The story of a maid who became an assemblywoman

Remay Pearce, the granddaughter of slaves, spent 7 weeks in N.J. Legislature in 1979-80

By David Wildstein, May 13 2021 1:48 pm

A former maid and the granddaughter of slaves, Remay Pearce served as an assemblywoman from Essex County for about seven weeks in 1979 and 1980.

In those days, when a seat in the legislature became vacant, it would remain empty until the next general election – even if the seat were about to expire.  That led to a few short-term legislative careers.

In 1979, the 28th legislative district – Irvington, South Orange and the West Ward of Newark — was in flux.

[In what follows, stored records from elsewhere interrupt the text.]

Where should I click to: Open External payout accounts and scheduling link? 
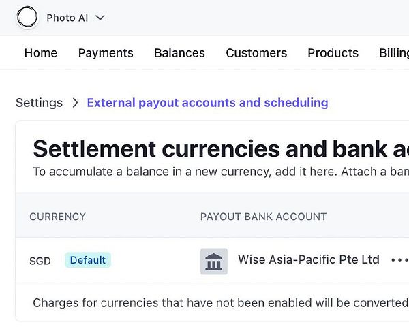tap(207, 103)
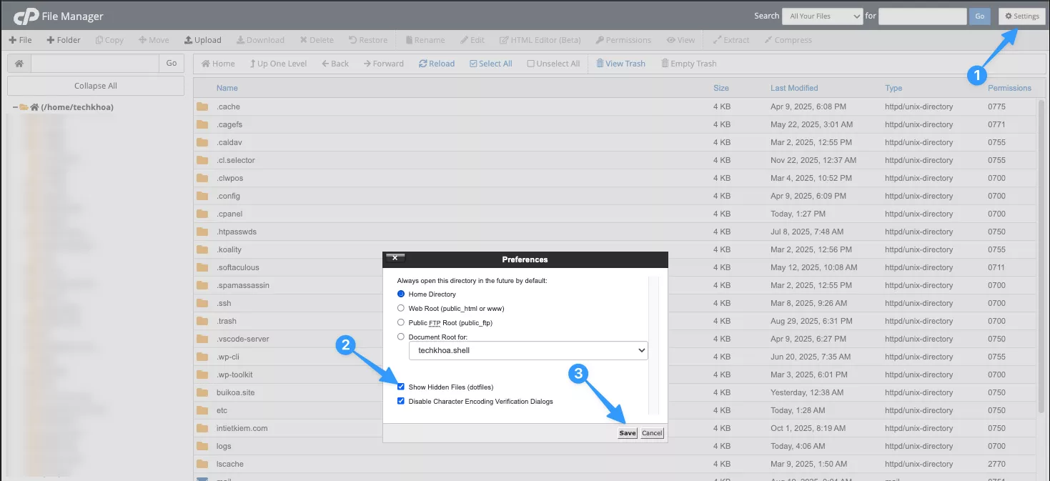Open the techkhoa.shell document root dropdown
Screen dimensions: 1050x481
[x=528, y=350]
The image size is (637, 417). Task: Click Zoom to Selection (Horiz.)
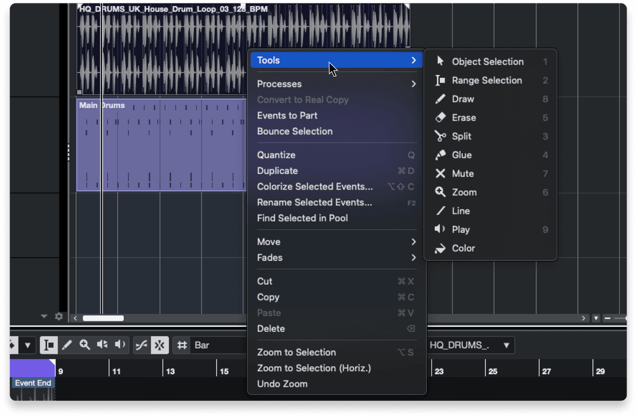314,368
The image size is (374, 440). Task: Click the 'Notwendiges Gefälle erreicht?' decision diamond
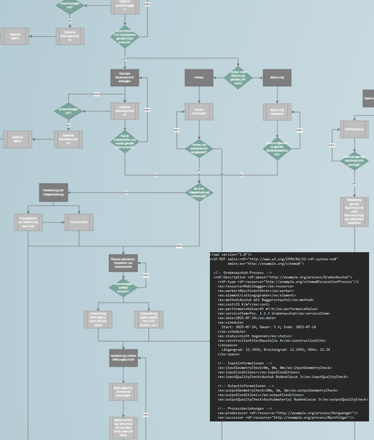point(123,289)
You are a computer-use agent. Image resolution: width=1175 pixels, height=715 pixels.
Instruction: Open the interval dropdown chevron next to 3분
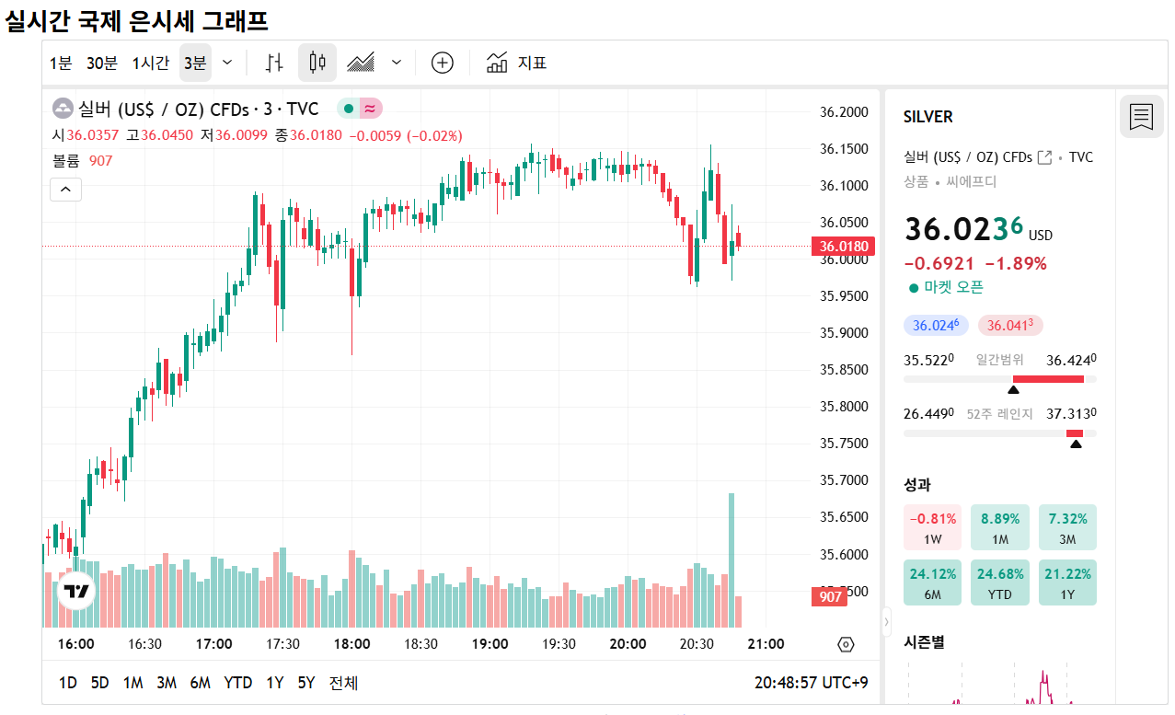[x=227, y=63]
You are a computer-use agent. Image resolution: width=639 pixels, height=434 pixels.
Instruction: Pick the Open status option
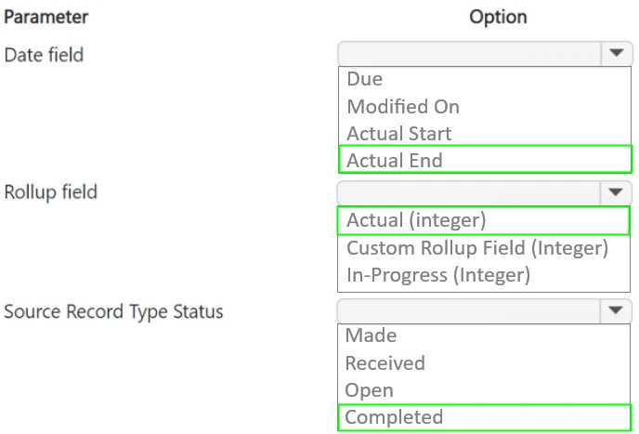(x=369, y=390)
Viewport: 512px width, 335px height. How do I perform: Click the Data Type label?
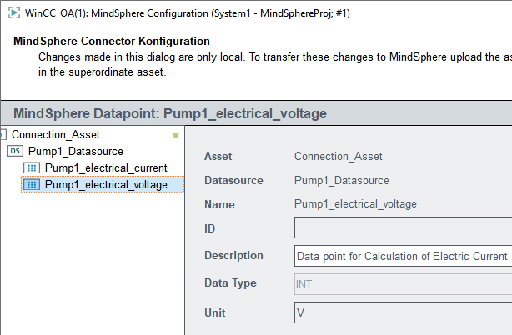[230, 283]
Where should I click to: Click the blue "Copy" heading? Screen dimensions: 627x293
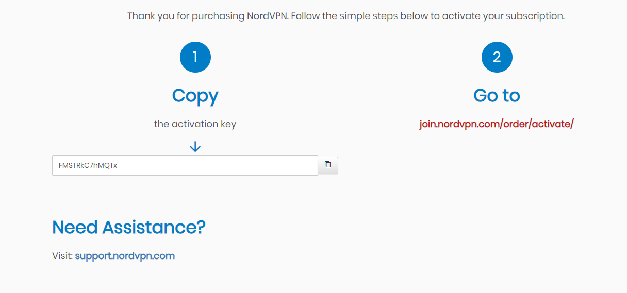coord(195,96)
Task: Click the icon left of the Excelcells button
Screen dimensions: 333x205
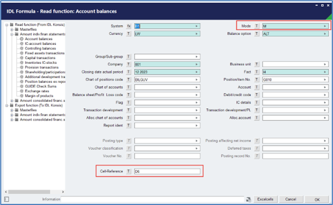Action: [248, 199]
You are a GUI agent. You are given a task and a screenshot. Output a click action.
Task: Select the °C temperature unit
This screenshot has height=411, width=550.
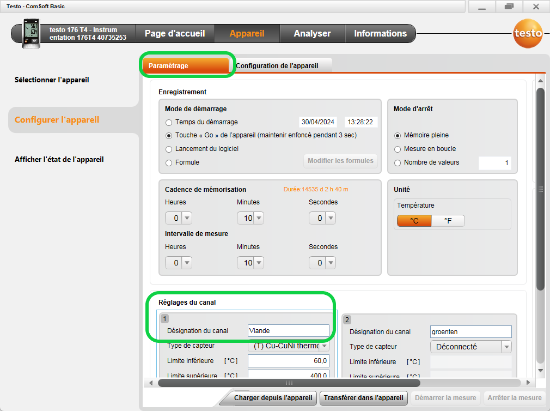pos(414,221)
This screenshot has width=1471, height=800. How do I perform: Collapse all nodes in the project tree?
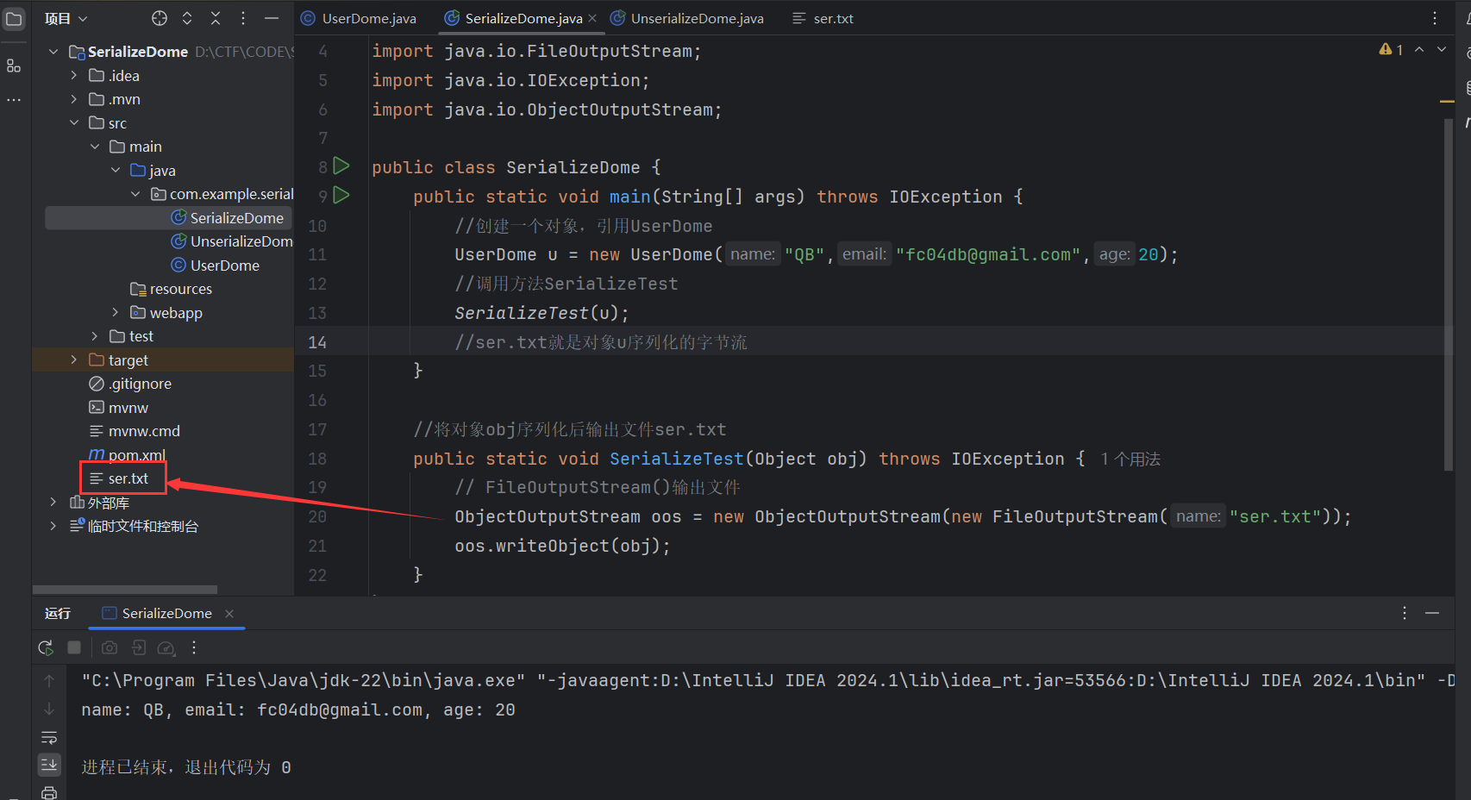coord(216,18)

Assemblyman Peter Shapiro (D-South Orange) resigned in November 1978 after his election as the first Essex County Executive.  That was preceded by the resignation of the longtime Essex County Democratic boss, Harry Lerner.

Lerner’s replacement was Horace (Bus) Gausepohl, the Bloomfield Democratic municipal chairman and the head of the county Public Works Department.  He defeated Newark Mayor Kenneth Gibson by a 56%-44% margin.

Gausepohl decided that in 1979 he would hold a series of mini-conventions to select legislative candidates.

The result was a decision to dump freshman Assemblywoman Mary Scanlon (D-Newark) from the ticket  — she had replaced her late husband, Patrick Scanlon, when he died in office in 1977 – and run Newark Fire Director John Caufield and former Essex County Freeholder Harry McEnroe for Assembly.  Scanlan ran as an independent in the general election.

Caufield had run for mayor of Newark in 1970 – incumbent Hugh Addonizio fired him as fire director after he became a candidate – and won 13% of the vote.  He then backed Gibson in the runoff.  After Gibson ousted Addonizio, Caufield got his fire director job back.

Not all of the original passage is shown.